Physician-Pharmacist Collaborative Clinic Model to Improve Anticoagulation Quality in Atrial Fibrillation Patients Receiving Warfarin: An Analysis of Time in Therapeutic Range and a Nomogram Development

Na Wang; Sha Qiu; Ya Yang; Chi Zhang; Zhi-Chun Gu; Yan Qian

doi:10.3389/fphar.2021.673302

Physician-Pharmacist Collaborative Clinic Model to Improve Anticoagulation Quality in Atrial Fibrillation Patients Receiving Warfarin: An Analysis of Time in Therapeutic Range and a Nomogram Development

Front Pharmacol. 2021 Jun 9:12:673302. doi: 10.3389/fphar.2021.673302. eCollection 2021.

Authors

Na Wang¹, Sha Qiu¹, Ya Yang², Chi Zhang^{3

4}, Zhi-Chun Gu^{3

4

5}, Yan Qian¹

Affiliations

¹ Department of Pharmacy, The Second Affiliated Hospital of Chongqing Medical University, Chongqing, China.
² Department of Infection Control, Renji Hospital, School of Medicine, Shanghai Jiaotong University, Shanghai, China.
³ Department of Pharmacy, Renji Hospital, School of Medicine, Shanghai Jiaotong University, Shanghai, China.
⁴ Shanghai Anticoagulation Pharmacist Alliance, Shanghai Pharmaceutical Association, Shanghai, China.
⁵ Chinese Society of Cardiothoracic and Vascular Anesthesiology, Beijing, China.

Abstract

Background: Poor time in therapeutic range (TTR) control is associated with an increased risk of stroke and bleeding in atrial fibrillation (AF) patients receiving warfarin. This study aimed to determine whether the physician-pharmacist collaborative clinic (PPCC) model could improve the anticoagulation quality as well as to create a nomogram for predicting anticoagulation quality in AF patients. Methods: This retrospective observational study enrolled AF patients who either initially received warfarin or returned to warfarin after withdrawal between January 1, 2016 and January 1, 2021, at our institution. The primary outcome was dynamic changes in TTRs (a TTR of ≥60% considered high anticoagulation quality).

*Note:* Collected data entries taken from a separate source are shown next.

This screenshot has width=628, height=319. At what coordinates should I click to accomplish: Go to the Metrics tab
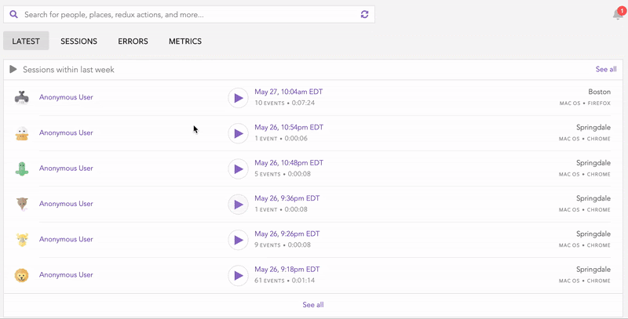click(185, 42)
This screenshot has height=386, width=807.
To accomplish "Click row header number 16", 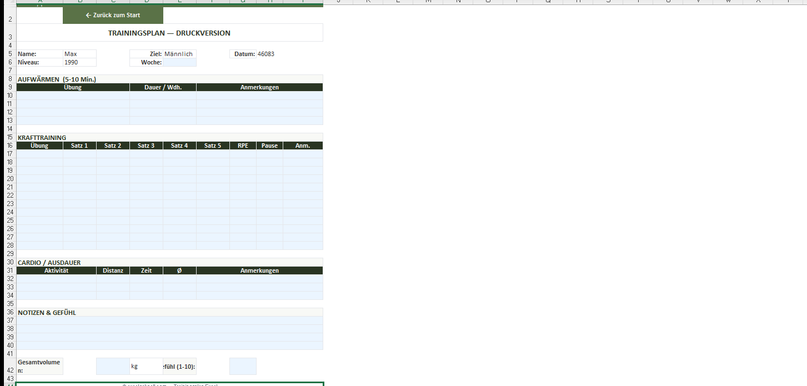I will click(x=9, y=146).
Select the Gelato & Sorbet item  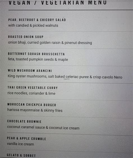point(21,155)
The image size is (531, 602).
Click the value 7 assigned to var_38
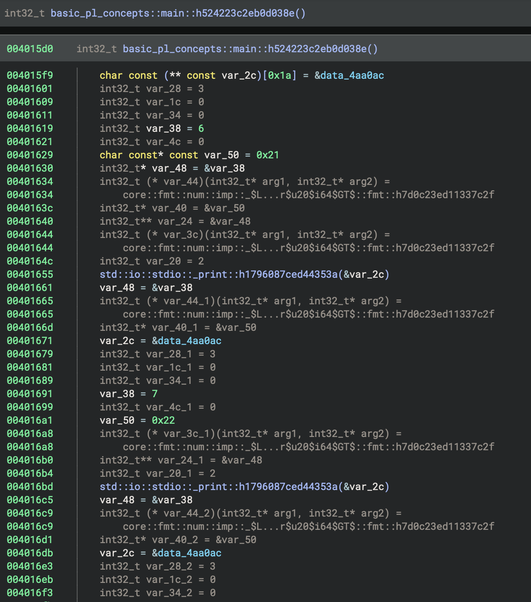coord(155,394)
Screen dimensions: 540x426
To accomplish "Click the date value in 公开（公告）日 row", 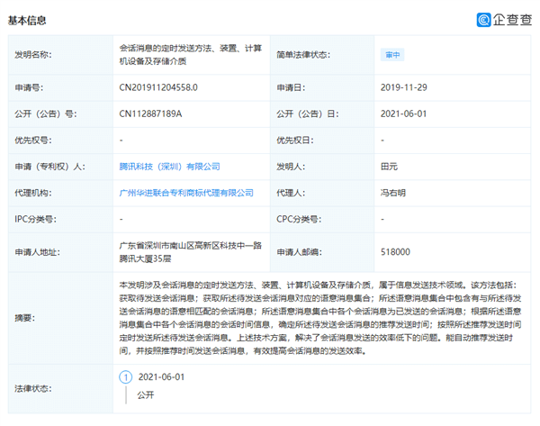I will pos(402,114).
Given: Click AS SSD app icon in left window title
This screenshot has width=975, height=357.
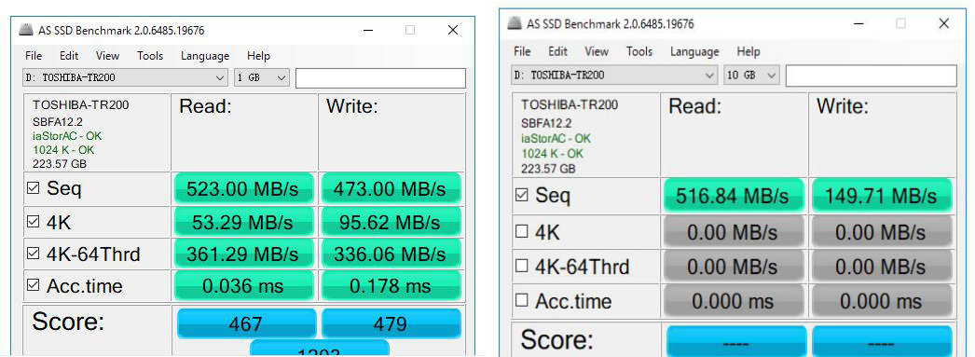Looking at the screenshot, I should [x=25, y=29].

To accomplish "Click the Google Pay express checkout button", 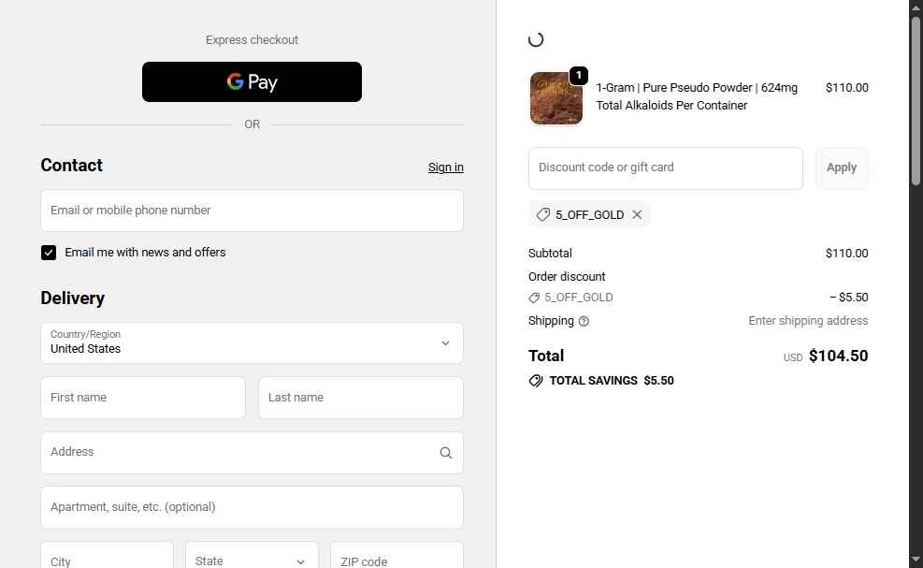I will (252, 82).
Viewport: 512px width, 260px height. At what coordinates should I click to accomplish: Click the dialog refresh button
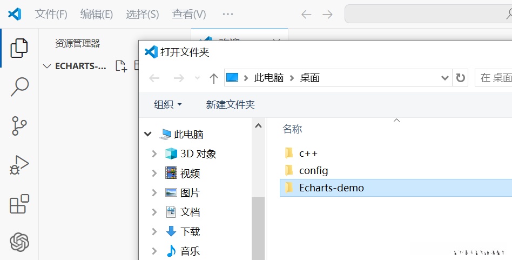[x=461, y=78]
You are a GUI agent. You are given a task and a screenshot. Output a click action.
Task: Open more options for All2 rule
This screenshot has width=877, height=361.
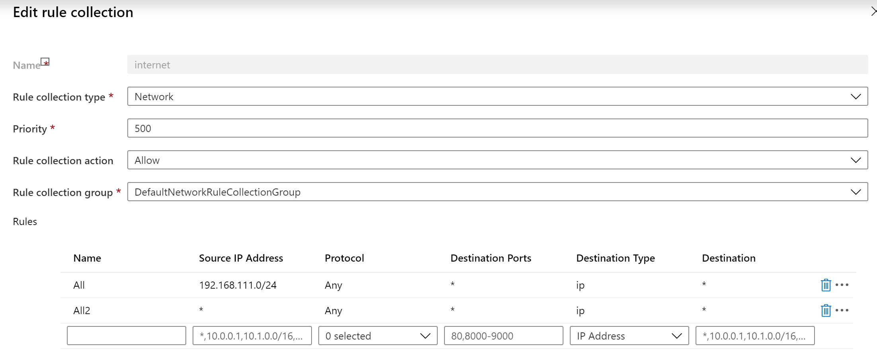[842, 311]
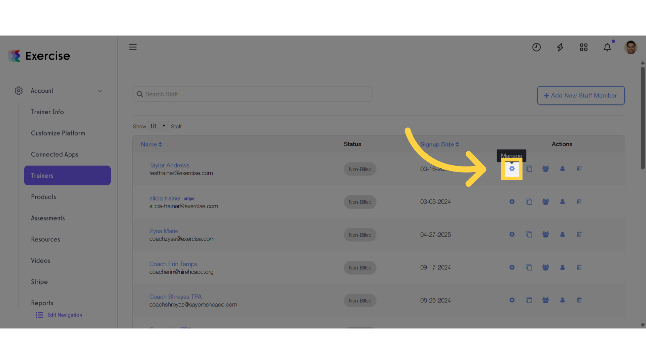The height and width of the screenshot is (364, 646).
Task: Click the person icon in Coach Erin Tampa's row
Action: tap(563, 267)
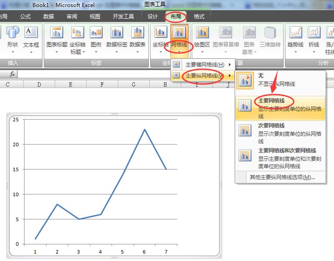Select the 趋势线 trendline icon
This screenshot has height=261, width=334.
(x=295, y=32)
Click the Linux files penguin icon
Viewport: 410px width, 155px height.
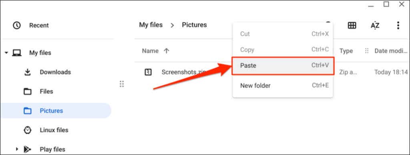pyautogui.click(x=28, y=130)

The secondary outcomes were thromboembolic and bleeding events during follow-up. We compared the dynamic changes in TTRs between the general clinic (GC) and PPCC groups in both the original and propensity score matching (PSM) cohorts. In addition, we explored the potential predictors of high anticoagulation quality and subsequently formulated a nomogram to predict anticoagulation quality. Results: A total of 265 patients with AF were included, comprising 57 patients in the PPCC group and 208 patients in the GC group. During a median follow-up period of 203 days, the PPCC group had a shorter time (76 vs. 199 days, p < 0.001) and more patients achieved a TTR ≥60% (73.7 vs. 47.1%, p = 0.002 by log-rank test) than the GC group. The results from the PSM cohort confirmed this finding. No significant differences in the incidences of thromboembolic events (5.3 vs. 5.3%, p = 1.000) and bleeding events (4.3 vs. 3.5%, p = 1.000) were observed between the two groups. Four variables were explored as predictors related to high anticoagulation quality: treatment within a PPCC, history of bleeding, history of bleeding, and the presence of more than four comorbidities. The nomogram revealed a moderate predictive ability (c-index: 0.718, 95% confidence interval (95%CI): 0.669-0.767) and a moderately fitted calibration curve. Conclusion: The PPCC model contributed to improved anticoagulation quality in AF patients receiving warfarin. The nomogram might be an effective tool to predict anticoagulation quality and could aid physicians and pharmacists in the selection of patients who will likely benefit from sustained and active intervention.

Keywords: anticoagulation; atrial fibrillation; clinical pharmacist; prediction model; time in therapeutic range; warfarin.